Eligibility criteria

• Inclusion Criteria:
• • 1. Age between 18 and 75 years old inclusive, at the time of signing the informed consent, regardless of gender.
• • 2. Weight ≥ 50 kg.
• • 3. Subjects with unilateral hemiplegia due to stroke (with a time interval of ≥ 3 months from stroke onset to randomized enrollment) exhibiting upper limb spasticity.
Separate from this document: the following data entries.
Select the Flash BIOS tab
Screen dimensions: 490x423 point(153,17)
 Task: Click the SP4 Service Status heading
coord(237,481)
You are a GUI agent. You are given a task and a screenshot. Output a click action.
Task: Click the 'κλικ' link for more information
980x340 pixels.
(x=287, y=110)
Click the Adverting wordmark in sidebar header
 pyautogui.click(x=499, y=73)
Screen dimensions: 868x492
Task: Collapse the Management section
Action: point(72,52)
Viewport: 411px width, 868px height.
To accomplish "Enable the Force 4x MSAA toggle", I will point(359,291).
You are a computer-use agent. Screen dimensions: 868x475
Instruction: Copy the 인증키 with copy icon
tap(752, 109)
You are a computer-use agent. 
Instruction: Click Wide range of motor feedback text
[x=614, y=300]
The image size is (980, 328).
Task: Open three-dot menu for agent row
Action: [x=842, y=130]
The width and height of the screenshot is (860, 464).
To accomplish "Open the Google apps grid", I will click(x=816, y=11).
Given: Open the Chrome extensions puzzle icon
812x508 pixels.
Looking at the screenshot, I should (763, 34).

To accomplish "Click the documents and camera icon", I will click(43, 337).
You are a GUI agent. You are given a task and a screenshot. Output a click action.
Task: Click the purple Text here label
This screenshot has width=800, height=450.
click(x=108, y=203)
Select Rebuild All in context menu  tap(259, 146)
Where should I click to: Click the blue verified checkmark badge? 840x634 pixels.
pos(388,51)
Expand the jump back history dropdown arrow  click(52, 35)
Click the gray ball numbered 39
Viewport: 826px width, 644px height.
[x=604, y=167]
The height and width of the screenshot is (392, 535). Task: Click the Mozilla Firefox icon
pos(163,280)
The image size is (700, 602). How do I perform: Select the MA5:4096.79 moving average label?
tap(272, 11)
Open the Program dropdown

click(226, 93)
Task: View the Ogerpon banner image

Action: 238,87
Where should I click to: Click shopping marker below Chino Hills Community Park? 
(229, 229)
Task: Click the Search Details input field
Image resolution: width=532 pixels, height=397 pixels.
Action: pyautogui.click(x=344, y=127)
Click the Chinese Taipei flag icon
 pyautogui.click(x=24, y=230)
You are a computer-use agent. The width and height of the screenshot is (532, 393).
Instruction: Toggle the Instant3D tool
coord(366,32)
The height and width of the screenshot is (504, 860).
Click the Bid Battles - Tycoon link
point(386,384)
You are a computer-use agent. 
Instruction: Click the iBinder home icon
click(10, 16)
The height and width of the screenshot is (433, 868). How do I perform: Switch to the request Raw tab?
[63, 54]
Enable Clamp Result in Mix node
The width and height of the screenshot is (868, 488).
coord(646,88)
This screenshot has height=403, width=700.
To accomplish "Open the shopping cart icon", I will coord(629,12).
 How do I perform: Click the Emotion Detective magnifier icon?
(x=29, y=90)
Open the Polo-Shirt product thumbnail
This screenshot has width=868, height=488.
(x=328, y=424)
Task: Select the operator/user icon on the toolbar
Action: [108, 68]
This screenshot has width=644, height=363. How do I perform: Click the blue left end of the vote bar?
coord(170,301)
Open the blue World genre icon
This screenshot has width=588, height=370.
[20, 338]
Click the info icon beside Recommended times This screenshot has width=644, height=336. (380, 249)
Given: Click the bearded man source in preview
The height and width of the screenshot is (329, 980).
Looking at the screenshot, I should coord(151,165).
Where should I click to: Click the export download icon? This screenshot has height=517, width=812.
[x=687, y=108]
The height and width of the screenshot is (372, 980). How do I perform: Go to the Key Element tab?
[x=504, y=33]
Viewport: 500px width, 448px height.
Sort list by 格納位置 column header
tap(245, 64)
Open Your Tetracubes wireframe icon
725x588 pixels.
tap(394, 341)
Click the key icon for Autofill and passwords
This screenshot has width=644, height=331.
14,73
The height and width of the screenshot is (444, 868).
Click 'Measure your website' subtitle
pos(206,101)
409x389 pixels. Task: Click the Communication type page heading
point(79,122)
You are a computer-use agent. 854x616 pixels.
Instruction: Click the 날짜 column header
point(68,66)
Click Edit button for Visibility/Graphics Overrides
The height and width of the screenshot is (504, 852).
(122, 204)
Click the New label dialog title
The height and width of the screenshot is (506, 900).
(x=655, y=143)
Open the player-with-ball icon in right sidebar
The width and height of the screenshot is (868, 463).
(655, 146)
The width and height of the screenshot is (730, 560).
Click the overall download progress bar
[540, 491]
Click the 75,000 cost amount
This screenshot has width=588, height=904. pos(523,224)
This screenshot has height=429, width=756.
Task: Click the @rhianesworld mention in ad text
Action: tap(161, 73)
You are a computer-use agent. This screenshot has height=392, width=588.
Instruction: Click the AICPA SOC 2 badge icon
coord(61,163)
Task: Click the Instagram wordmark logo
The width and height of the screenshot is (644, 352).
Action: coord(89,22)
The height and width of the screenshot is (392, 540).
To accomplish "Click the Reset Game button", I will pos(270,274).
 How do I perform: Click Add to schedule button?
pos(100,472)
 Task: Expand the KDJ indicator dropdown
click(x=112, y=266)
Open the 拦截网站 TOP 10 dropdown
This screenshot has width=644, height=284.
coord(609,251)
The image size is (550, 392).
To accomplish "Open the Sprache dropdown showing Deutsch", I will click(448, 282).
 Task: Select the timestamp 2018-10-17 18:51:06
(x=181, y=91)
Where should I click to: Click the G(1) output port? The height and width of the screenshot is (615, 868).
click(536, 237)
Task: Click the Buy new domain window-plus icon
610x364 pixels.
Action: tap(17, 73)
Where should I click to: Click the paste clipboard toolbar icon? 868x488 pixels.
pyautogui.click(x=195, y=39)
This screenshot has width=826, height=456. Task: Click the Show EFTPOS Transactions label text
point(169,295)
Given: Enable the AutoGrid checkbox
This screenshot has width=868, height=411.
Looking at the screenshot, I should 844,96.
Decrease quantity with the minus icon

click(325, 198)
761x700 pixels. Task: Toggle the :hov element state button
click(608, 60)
• • 4. Subjects with Disability Assessment Scale score of at least 2 on the Principal Target of Treatment (one of four functional domains: hygiene, dressing, limb position and pain).
• • 5. If taking oral antispasticity, the dosage must be stable for at least 1 month prior to randomized enrollment.
• • 6. If the study limb receives physical therapy or occupational therapy, the frequency, type, and intensity must be stable for at least 3 weeks prior to randomized enrollment.
• Exclusion Criteria:
• • 1. History of allergy to any component of the experimental drugs.
• • 2. Previous use of any botulinum toxin within 6 months prior to randomized enrollment, or plan to use other botulinum toxins not specified in the study protocol during the study.
• • 3. Fixed contractures of the studied limb.
• • 4. Any medical condition that may increase the risk to the subject when using Botulinum Toxin Type A.
• • 5. Need for treatment with drugs that interfere with neuromuscular function during the study.
• • 6. Plan or anticipate to use new antispasticity drugs during the study.
• • 7. History of epilepsy.
• • 8. Pregnant or breastfeeding women. Participation in other drug/device clinical trials within 1 month prior to randomized enrollment.